7 thoughts on “To Cancer With Trust, Or Not

  1. I went on a very similar journey with trust, Staci, when I was diagnosed with cancer a few years ago. When we realize we aren’t immune to the bad stuff of life and can’t negotiate or manipulate or bargain our way around it, we do indeed experience the death of an illusion that “it” (whatever it may be) can’t happen to us. It can and does. After we cross over to the other side (love how your mother expressed it), we develop a far less innocent, more truthful relationship with trust and life. I think it’s a relationship that is not just wiser but also sweeter because of the way we came to it.

    • Thanks Carol for stopping by and sharing your experience. And I agree that a truthful relationship with trust and life itself helps us appreciate every moment for the blessing it is. I appreciate all the ways you’re embodying that commitment. Big hug to you!

  2. Wow. What a timely happy accident that I found your post. My dear friend’s son was recently diagnosed with Stage 2 Hodgkins Lymphoma. She is the most upbeat dreamer I have met. I hope to honor her family – especially her son in a post soon. I will most certainly link up and share your blog with her. Profound. A lesson we all need to practice and learn. Trust. Thank you for your post.

    • Dear Lisa, Wow is right. Please know I’m sending you and your dear friend my best. Cancer is a rocky road and when it involves a precious beloved, especially a child, feeling terrified is normal. If you or your friend would like to speak with me, I’m happy to do so, you can find out my contact info by visiting my website at http://www.dancing-tree.com. Godspeed to you all.

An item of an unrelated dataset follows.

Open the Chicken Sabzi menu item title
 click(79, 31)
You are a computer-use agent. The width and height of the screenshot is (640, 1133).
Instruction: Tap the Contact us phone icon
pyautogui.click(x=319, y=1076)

  3. So beautiful, Staci! Trust is such a challenging thing and I think many times we just choose to shove it aside instead of actively working on building that relationship…until, as you point out, life shoots you through the heart and trust becomes the only option over completely breaking down. Faith. Not an easy road but a beautiful (and necessary) journey.

    • Jenny, yes, and thank you for bringing in faith! That’s a whole other relationship to contemplate, also easy to get stuck in faith needing to look a certain way on the outside but ultimately something that can hold us from within.